[EXERCISE] Look through the records below for the line holding "Task: Pop out the conference chat window". Write it out exactly, with each following line through the line holding "Image resolution: width=1280".

[PROVIDED DATA]
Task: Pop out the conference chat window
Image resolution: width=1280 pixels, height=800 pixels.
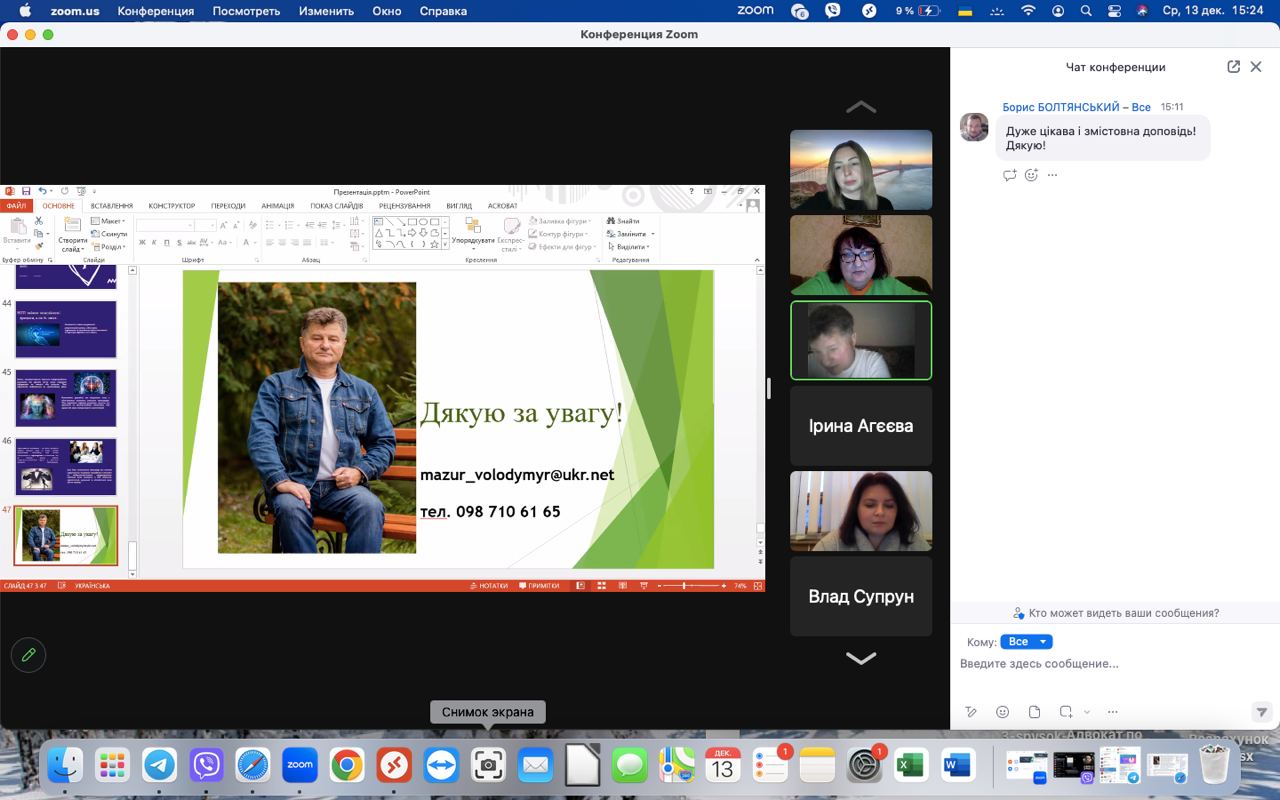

---

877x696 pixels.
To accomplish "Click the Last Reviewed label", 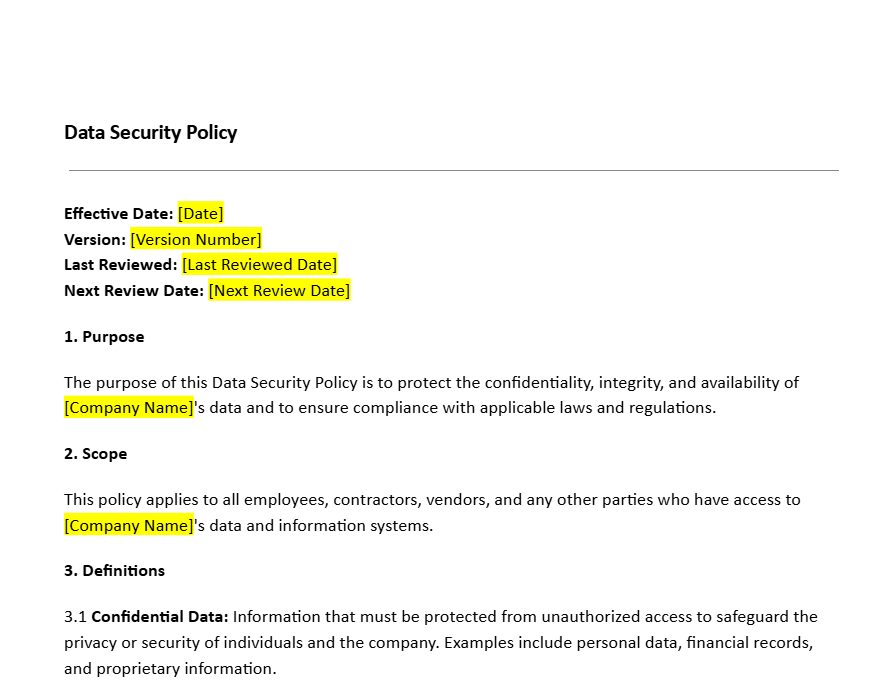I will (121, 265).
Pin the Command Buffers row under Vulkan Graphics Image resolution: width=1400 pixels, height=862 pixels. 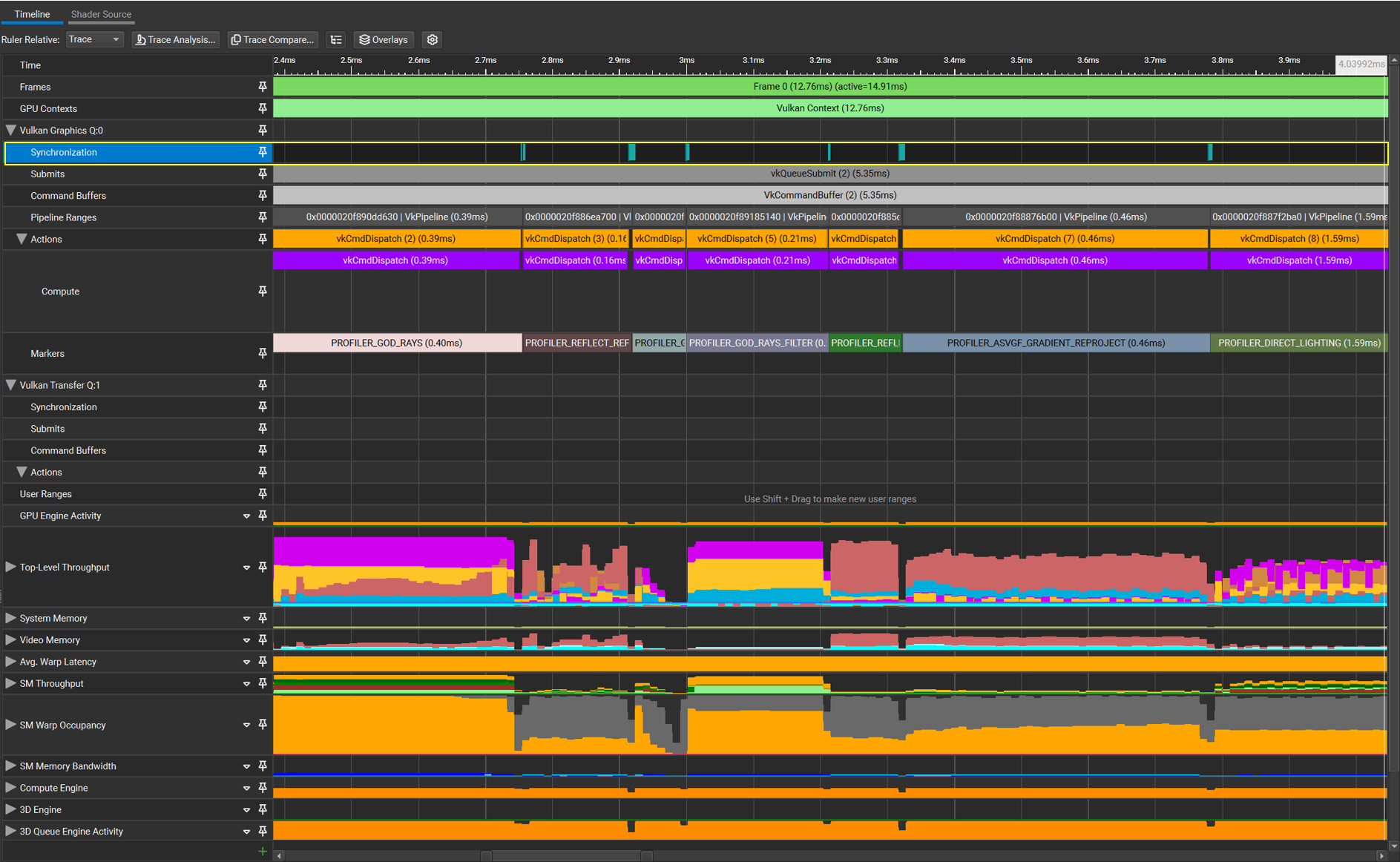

[ANSWER FOR THE TASK]
Task: Pop out the conference chat window
Image resolution: width=1280 pixels, height=800 pixels.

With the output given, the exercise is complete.